___ Material for this task
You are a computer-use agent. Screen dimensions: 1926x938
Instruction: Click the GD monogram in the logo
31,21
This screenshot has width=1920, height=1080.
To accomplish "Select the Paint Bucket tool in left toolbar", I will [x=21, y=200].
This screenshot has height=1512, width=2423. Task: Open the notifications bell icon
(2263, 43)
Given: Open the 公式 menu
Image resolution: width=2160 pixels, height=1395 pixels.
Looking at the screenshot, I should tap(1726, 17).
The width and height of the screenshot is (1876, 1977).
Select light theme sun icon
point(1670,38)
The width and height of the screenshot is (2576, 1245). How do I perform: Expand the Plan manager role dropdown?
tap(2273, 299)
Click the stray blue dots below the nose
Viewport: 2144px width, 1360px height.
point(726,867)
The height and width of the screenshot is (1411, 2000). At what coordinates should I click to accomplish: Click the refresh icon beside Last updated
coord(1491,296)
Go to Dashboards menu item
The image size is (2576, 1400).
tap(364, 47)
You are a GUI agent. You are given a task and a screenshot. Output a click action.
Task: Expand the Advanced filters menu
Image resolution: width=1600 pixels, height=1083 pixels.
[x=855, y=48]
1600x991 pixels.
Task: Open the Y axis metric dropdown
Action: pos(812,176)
______
Work required >>
The answer must consist of each line in the entries above that includes "agent".

Result for this task >>
You are a computer-use agent. Screen dimensions: 1926x938
You are a GUI agent. You are given a task and a screenshot. Output a click action.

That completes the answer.